HFSaveCheckpoint does not work with deepspeed #273

@jessecambon

Description

@jessecambon

🐛 Bug

HFSaveCheckpoint does not save a HuggingFace checkpoint when the model is trained with deepspeed. No message or warning appears to indicate that the HF checkpoint did not save.

To Reproduce

Use the HFSaveCheckpoint callback when training with deepspeed.

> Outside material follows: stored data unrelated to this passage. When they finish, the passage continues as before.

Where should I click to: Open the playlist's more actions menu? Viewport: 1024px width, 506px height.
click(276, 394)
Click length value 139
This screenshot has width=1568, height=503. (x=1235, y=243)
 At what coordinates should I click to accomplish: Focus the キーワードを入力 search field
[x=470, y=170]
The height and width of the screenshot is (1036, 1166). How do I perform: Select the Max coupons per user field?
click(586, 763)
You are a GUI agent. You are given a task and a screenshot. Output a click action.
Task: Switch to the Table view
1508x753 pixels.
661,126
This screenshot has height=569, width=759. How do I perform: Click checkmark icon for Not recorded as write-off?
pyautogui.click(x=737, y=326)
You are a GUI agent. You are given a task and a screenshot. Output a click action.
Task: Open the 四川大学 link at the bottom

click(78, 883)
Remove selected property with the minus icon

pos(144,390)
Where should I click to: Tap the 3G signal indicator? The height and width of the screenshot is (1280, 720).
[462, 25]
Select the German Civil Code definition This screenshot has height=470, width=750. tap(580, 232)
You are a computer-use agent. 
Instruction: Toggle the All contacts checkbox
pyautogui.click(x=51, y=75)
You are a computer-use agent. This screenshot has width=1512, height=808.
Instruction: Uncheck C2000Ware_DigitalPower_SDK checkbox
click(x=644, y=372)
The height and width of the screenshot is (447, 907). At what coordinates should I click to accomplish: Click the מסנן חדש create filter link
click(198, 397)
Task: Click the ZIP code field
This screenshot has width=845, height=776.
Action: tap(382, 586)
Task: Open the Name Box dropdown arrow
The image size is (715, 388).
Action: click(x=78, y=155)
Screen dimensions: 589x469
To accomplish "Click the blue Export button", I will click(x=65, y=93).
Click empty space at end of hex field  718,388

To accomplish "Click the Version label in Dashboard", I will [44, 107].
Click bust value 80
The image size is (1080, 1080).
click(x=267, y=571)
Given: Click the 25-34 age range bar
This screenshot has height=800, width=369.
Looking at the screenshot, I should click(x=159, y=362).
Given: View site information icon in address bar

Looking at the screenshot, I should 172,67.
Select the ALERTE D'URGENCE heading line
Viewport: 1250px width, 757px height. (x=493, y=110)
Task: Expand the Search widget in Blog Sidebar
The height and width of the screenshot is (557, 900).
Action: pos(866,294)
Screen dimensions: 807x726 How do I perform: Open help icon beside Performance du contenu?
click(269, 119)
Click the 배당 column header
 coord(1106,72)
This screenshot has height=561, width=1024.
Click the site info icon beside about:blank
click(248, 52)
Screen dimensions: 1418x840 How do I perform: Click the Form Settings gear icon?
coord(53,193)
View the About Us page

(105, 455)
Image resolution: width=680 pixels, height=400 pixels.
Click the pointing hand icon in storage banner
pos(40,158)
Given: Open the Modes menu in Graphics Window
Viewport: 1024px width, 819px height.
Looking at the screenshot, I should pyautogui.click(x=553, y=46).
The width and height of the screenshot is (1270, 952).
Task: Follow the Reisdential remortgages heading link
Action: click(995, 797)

I encountered this on both a multinode (Azure) and a single node (local) environment.

Code sample

import os
from typing import Any, List, Optional, Dict
from pytorch_lightning.utilities.types import _PATH

from pytorch_lightning import Trainer
from transformers import AutoTokenizer
from pytorch_lightning import seed_everything

from lightning_transformers.task.nlp.text_classification import (
    TextClassificationDataModule,
    TextClassificationTransformer,
)
from lightning_transformers.plugins.checkpoint import HFSaveCheckpoint
from pytorch_lightning.callbacks import ModelCheckpoint


model_arch="prajjwal1/bert-tiny"


seed_everything(102938, workers = True)
tokenizer = AutoTokenizer.from_pretrained(model_arch)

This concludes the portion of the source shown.